# WHAT YOU SHOULD DO
Pictures stay out of the copy. Transcribe exactly the lines from the line with "enquiries@hga-uk.org (937, 2429)" through the final line of the records.

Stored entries
----
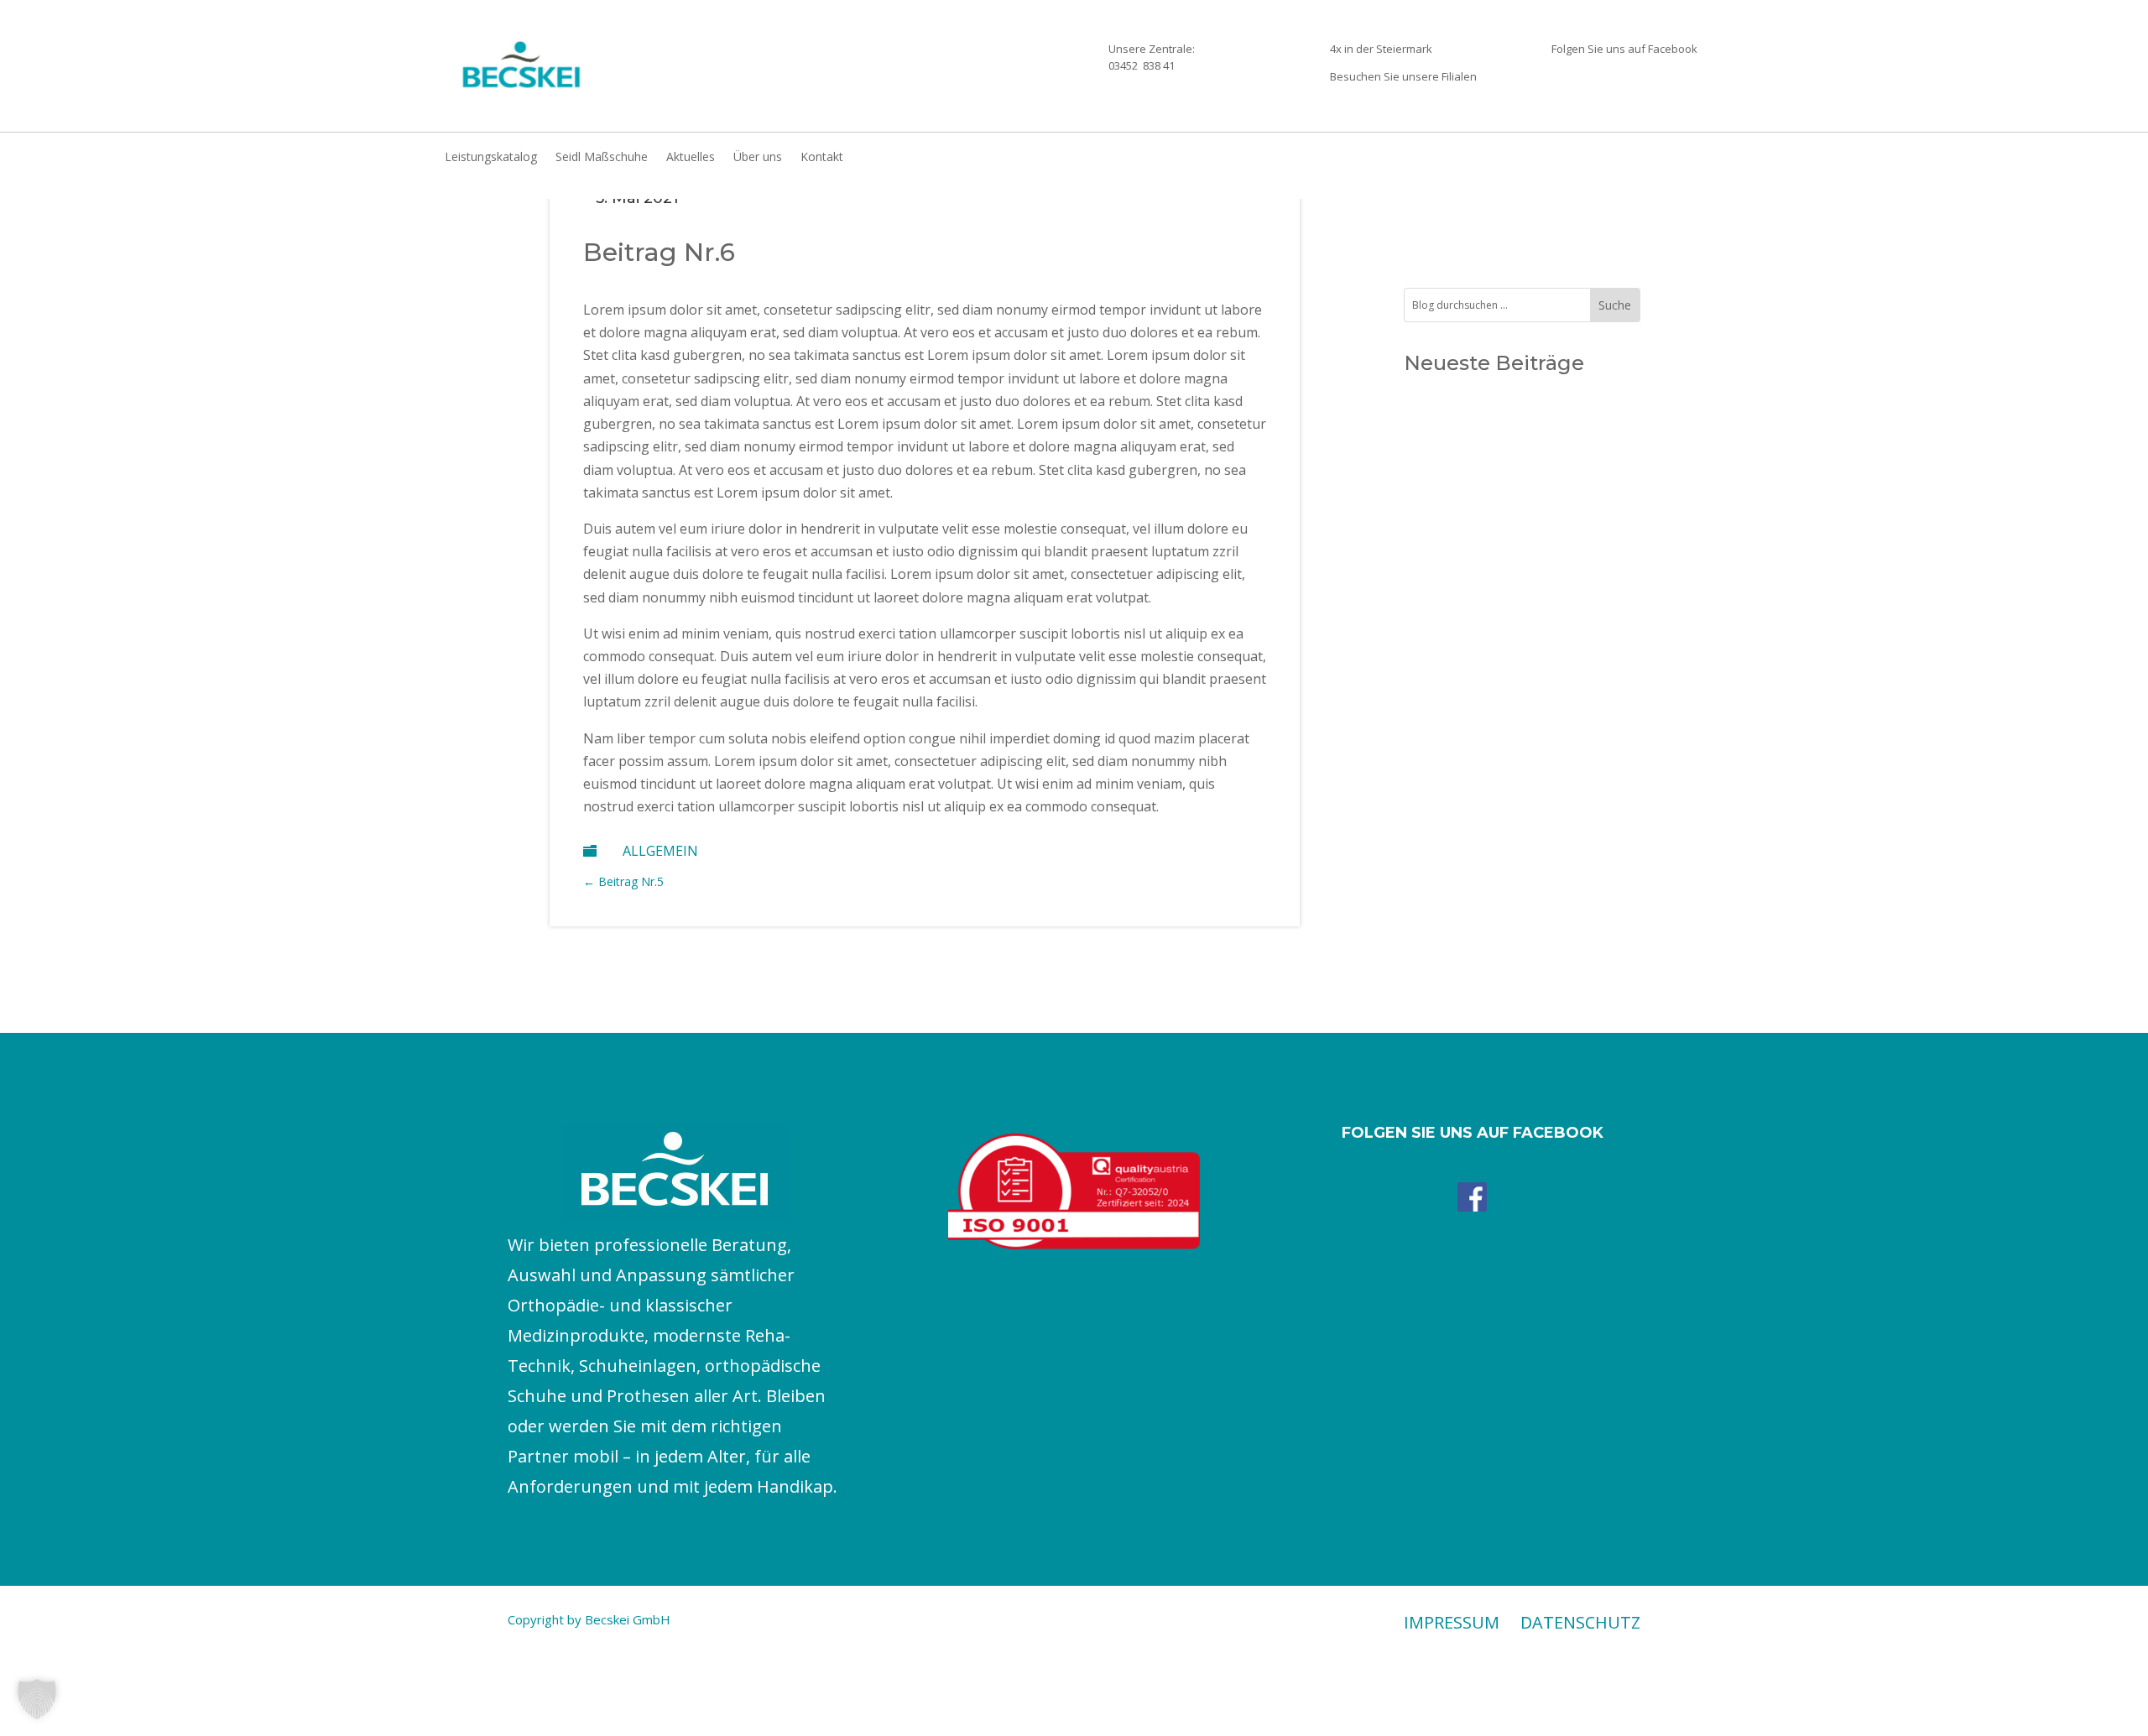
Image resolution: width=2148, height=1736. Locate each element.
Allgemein (660, 851)
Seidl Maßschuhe (601, 157)
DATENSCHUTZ (1580, 1622)
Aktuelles (690, 157)
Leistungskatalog (491, 157)
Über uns (757, 157)
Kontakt (821, 157)
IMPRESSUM (1451, 1622)
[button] (37, 1699)
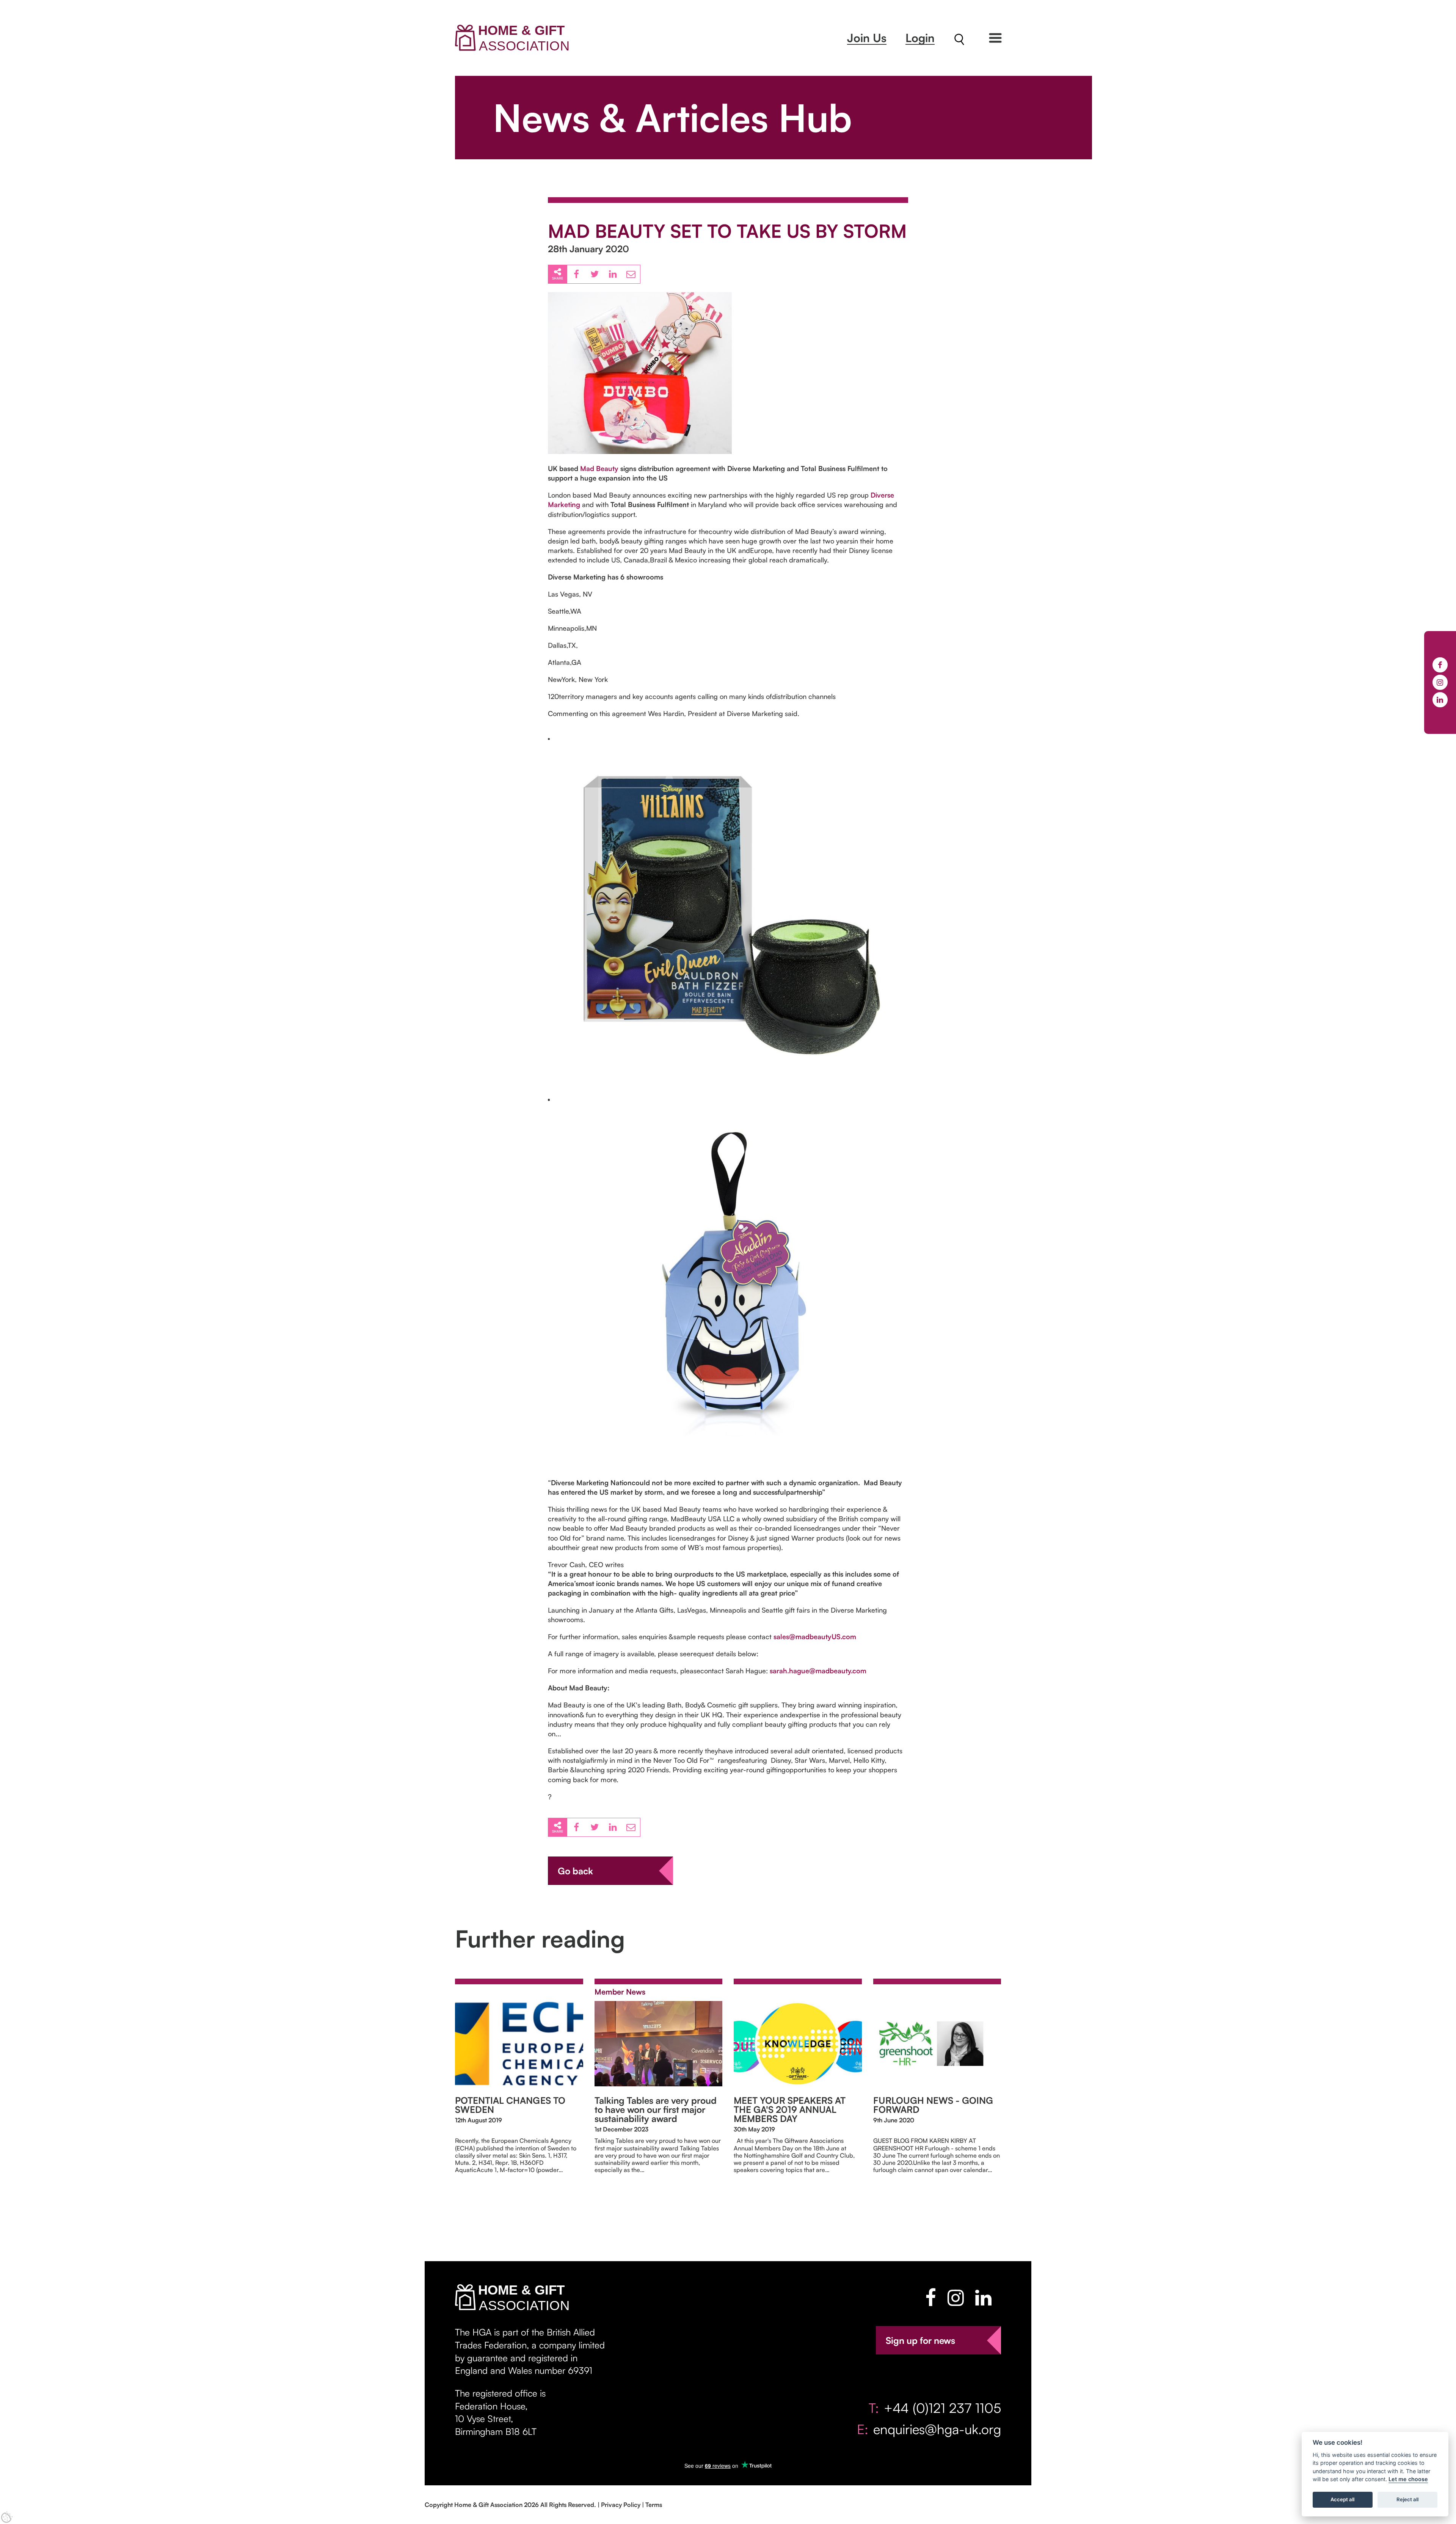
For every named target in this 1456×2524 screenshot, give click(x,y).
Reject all (1407, 2500)
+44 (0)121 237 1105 (942, 2408)
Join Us (866, 38)
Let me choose (1408, 2479)
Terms (653, 2504)
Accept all (1342, 2500)
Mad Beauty (599, 468)
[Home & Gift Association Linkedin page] (983, 2297)
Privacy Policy (620, 2504)
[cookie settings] (7, 2517)
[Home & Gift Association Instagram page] (956, 2297)
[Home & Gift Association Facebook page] (930, 2297)
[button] (995, 37)
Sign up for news (920, 2340)
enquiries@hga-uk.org (937, 2429)
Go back (575, 1871)
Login (920, 38)
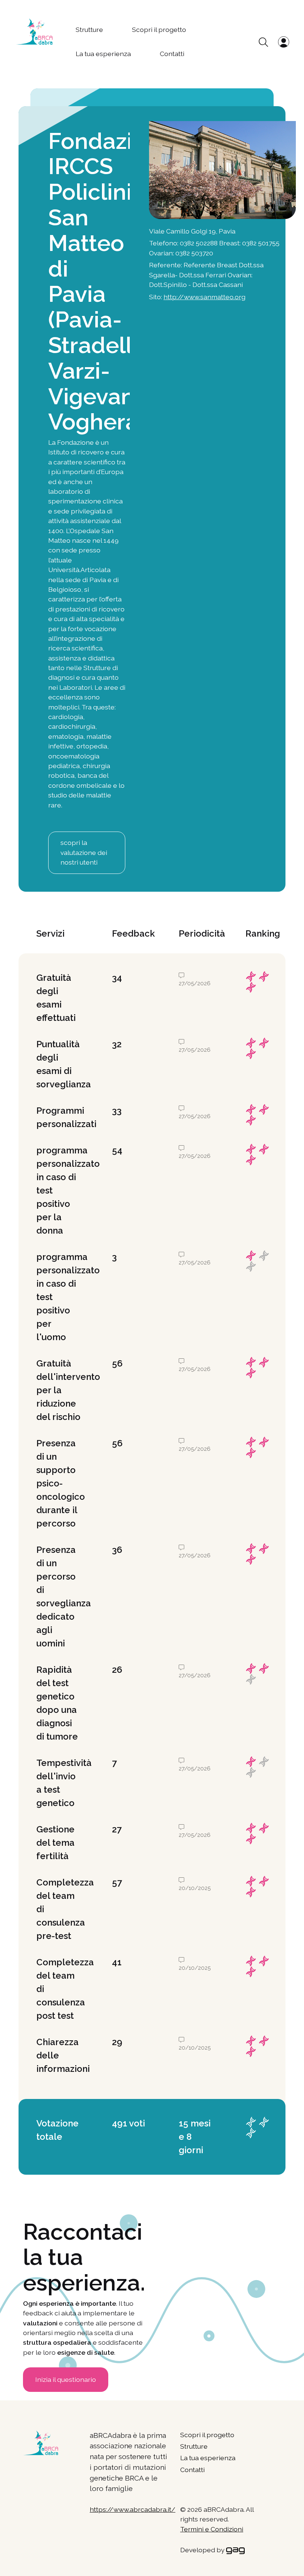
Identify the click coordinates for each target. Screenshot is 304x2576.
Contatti (172, 54)
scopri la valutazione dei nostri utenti (83, 852)
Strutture (89, 29)
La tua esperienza (103, 54)
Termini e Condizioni (211, 2529)
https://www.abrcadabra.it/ (132, 2509)
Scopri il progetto (159, 29)
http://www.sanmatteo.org (204, 297)
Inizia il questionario (65, 2379)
----
# COMPLETED EXERCISE
enquiries@hga-uk.org (937, 2429)
Go back (575, 1871)
Login (920, 38)
Identify the click coordinates for each target. Screenshot is 304x2576.
Contatti (172, 54)
scopri la valutazione dei nostri utenti (83, 852)
Strutture (89, 29)
La tua esperienza (103, 54)
Termini e Condizioni (211, 2529)
https://www.abrcadabra.it/ (132, 2509)
Scopri il progetto (159, 29)
http://www.sanmatteo.org (204, 297)
Inizia il questionario (65, 2379)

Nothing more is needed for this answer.